# Total DCC control..is it worth the time and effort?



## luvadj (Jul 3, 2017)

My latest project on the layout has left me dissatisfied...and I wondered what everyone else felt about it.

The goal was to fully automate the layout with DCC which meant switches and lighting along with loco operation. I found some Lenz LS110's on Ebay and hooked them up with some great connectors called "Power Plugs" from Ideal Industries that I found at home depot. I can plug and unplug them at will to the programming track to adjust dwell time as they're mostly Atlas snap switches.

They work fine but I find it a hassle constantly pushing buttons to access an accessory, then tell the system which switch to operate and then which position I want the switch to be in. It seems much easier to just slide a snap switch and push it once for each switch. So for now I've disconnected the LS110's from the power station.
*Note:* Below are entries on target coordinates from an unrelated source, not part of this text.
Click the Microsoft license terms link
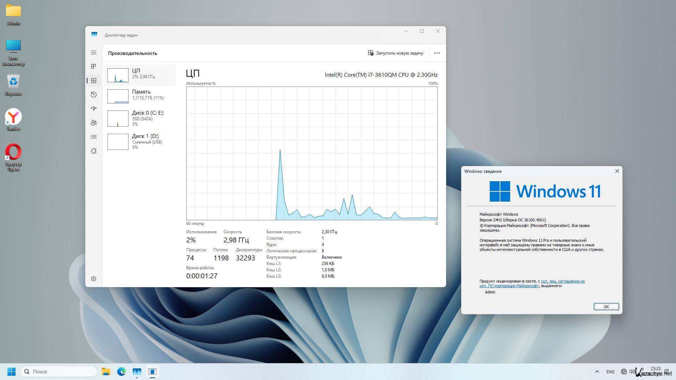The width and height of the screenshot is (676, 380). pyautogui.click(x=562, y=281)
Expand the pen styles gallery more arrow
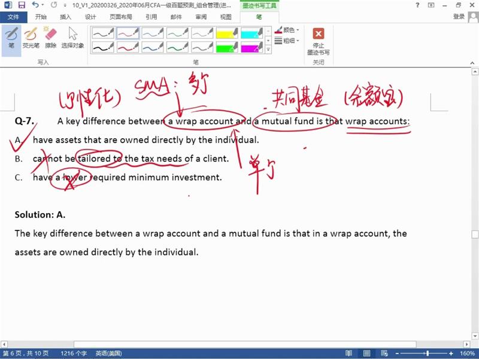The height and width of the screenshot is (359, 479). pos(268,50)
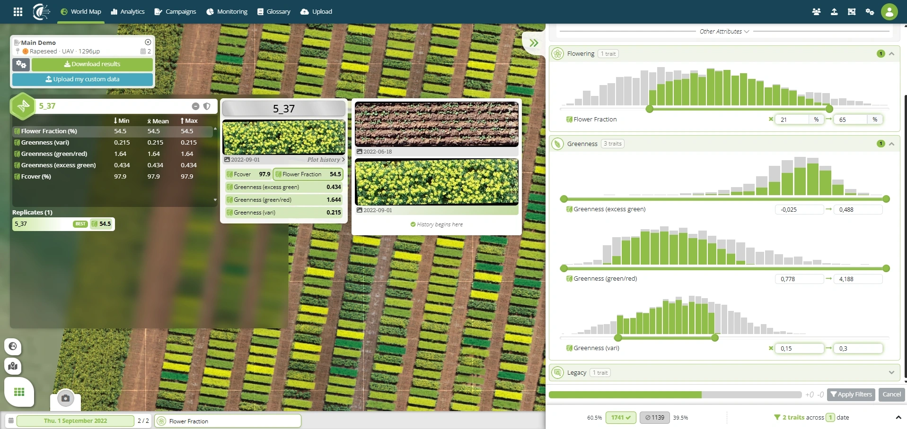The height and width of the screenshot is (429, 907).
Task: Click the Flower Fraction right slider handle
Action: [829, 109]
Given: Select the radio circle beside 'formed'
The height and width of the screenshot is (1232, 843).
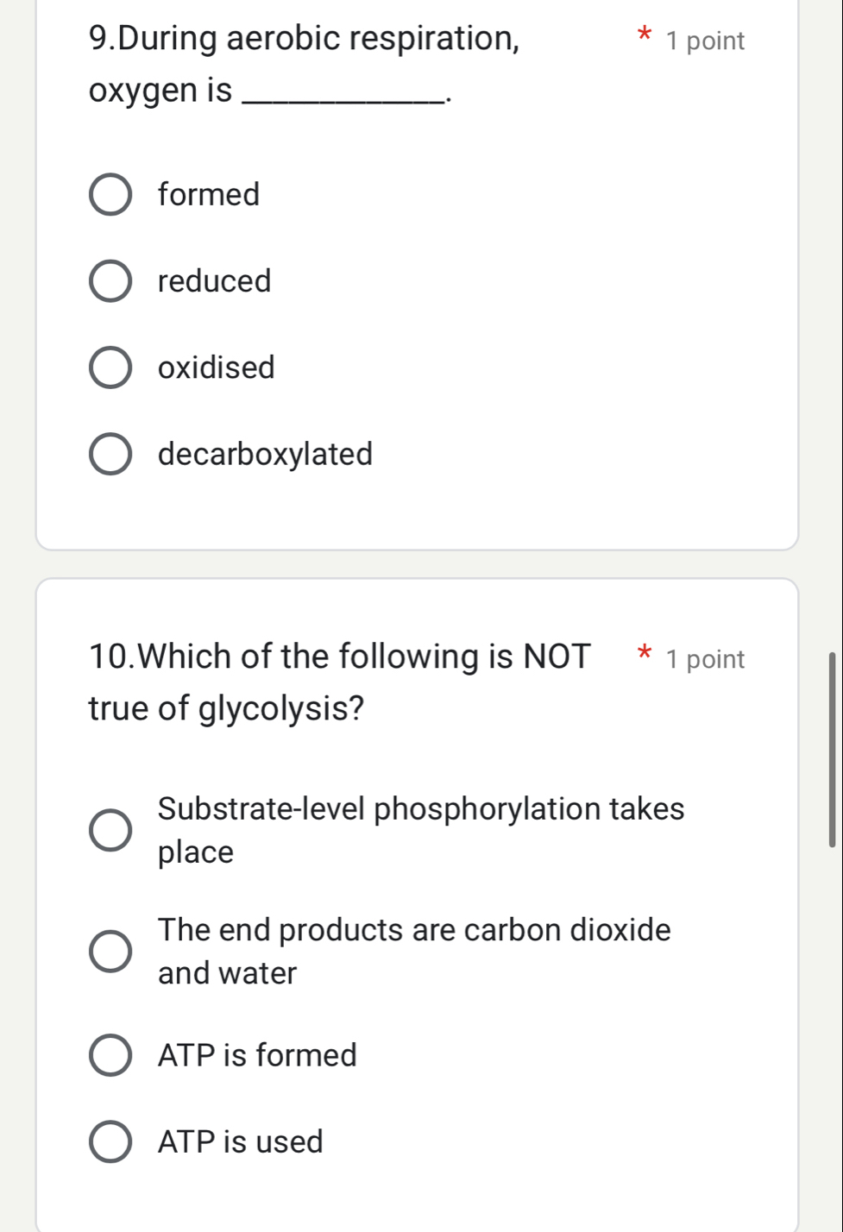Looking at the screenshot, I should tap(110, 195).
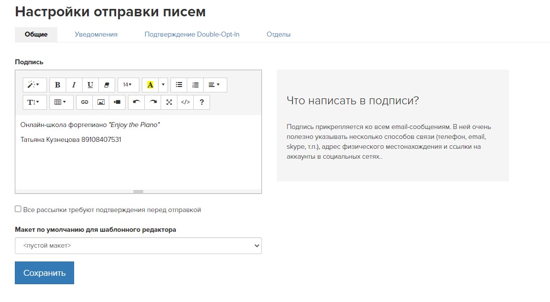Switch editor to fullscreen mode

[x=169, y=102]
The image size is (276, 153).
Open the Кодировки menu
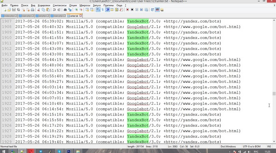click(46, 6)
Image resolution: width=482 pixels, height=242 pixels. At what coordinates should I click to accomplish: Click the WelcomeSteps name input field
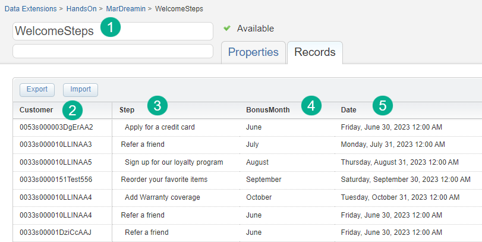[x=112, y=32]
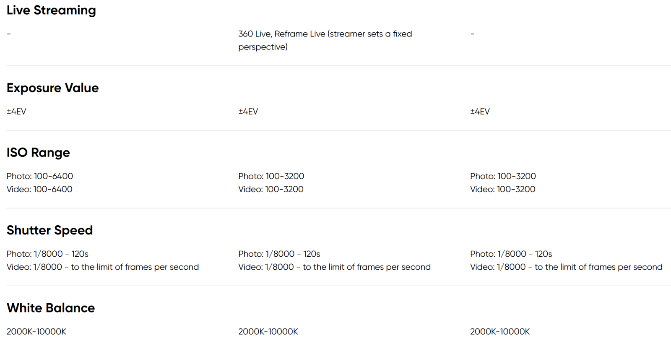Click middle column ±4EV exposure value
The image size is (671, 341).
point(248,112)
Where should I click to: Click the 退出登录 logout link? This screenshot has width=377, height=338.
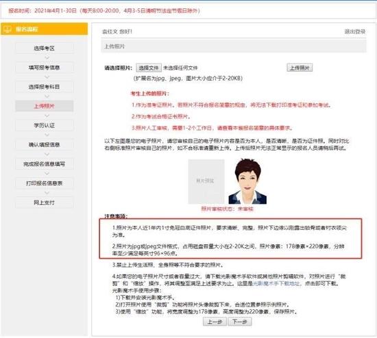click(355, 31)
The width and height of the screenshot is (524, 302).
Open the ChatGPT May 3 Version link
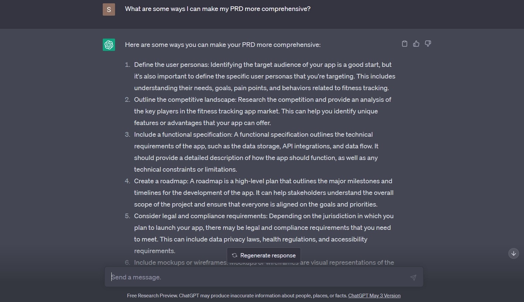click(x=374, y=296)
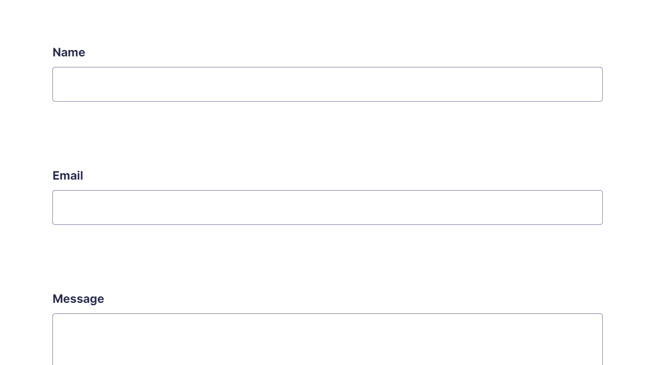The width and height of the screenshot is (672, 365).
Task: Click the Name input field
Action: [327, 84]
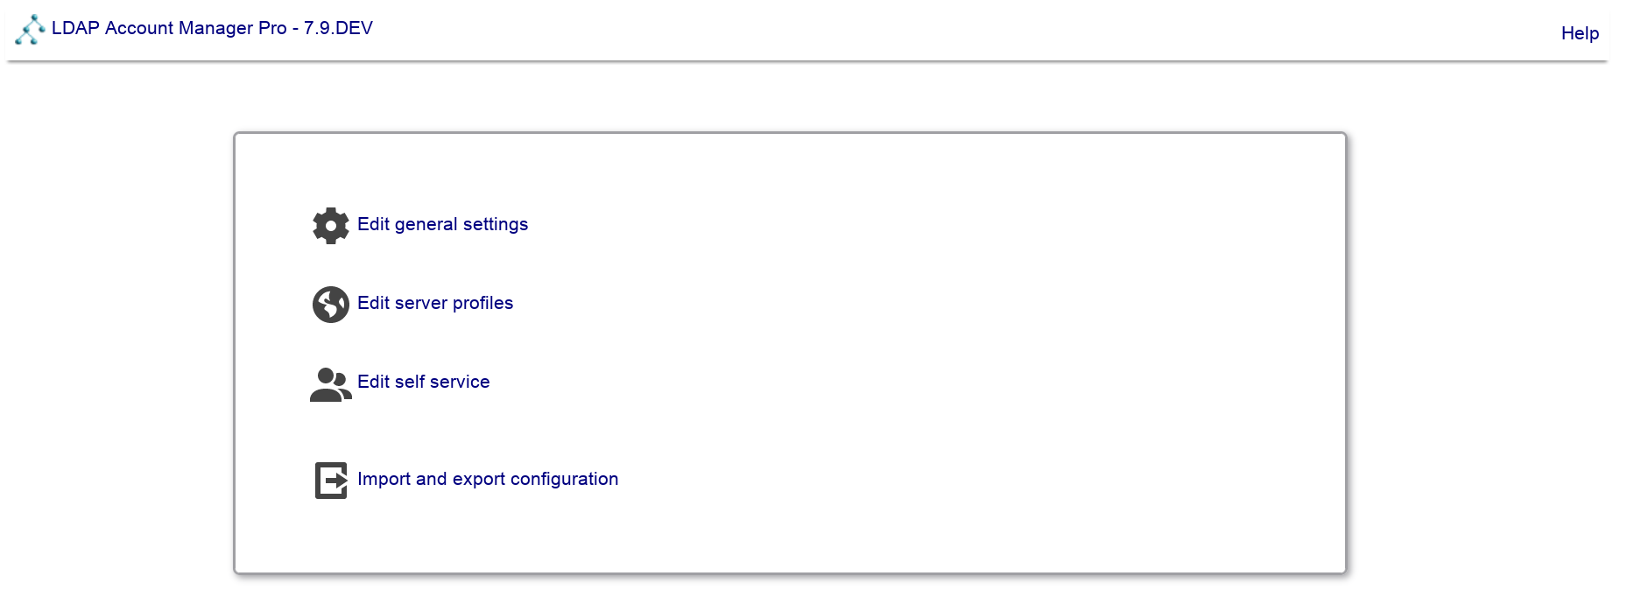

Has anyone else tried to fully automate their layout and how do they feel about operating their layouts on nothing but DCC?


----------



## johnfl68 (Feb 1, 2015)

DCC is a tool, and it is up to you to choose how to use that tool.
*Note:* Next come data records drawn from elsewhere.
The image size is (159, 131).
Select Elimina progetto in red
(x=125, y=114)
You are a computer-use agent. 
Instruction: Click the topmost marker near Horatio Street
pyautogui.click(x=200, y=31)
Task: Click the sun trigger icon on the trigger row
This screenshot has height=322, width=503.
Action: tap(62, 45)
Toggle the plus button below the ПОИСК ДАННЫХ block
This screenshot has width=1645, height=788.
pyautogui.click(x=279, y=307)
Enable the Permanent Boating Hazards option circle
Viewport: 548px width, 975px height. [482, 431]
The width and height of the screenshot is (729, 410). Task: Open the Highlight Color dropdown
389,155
Some people take it all the way with JMRI controlling everything on the layout, fully automated with time tables, etc.

Some people use DCC to help control things that are in hard to reach places on larger layouts, and use local control for easy to reach things.

Some people just use DCC for controlling engines.

It's *your* layout. Really it is up to you as to what you do and don't do with DCC. If you are unhappy with it, then do things the way that will make you happy.


----------



## D&J Railroad (Oct 4, 2013)

If you're using Tortoise machines, you can set them up with a SE8C board so you only have one momentary push button next to the turnout (or where ever else you want to put it) and you can also use your DT402 series throttle to control the turnout. The momentary push button is: push once to throw the turnout. Push it again to throw the turnout back the other way.


----------



## CTValleyRR (Jul 26, 2014)

My DCC system is only for control of the locomotives. Turnouts and indicator lights for the turnouts are controlled via separate controllers, push buttons, and servos from Tam Valley Depot.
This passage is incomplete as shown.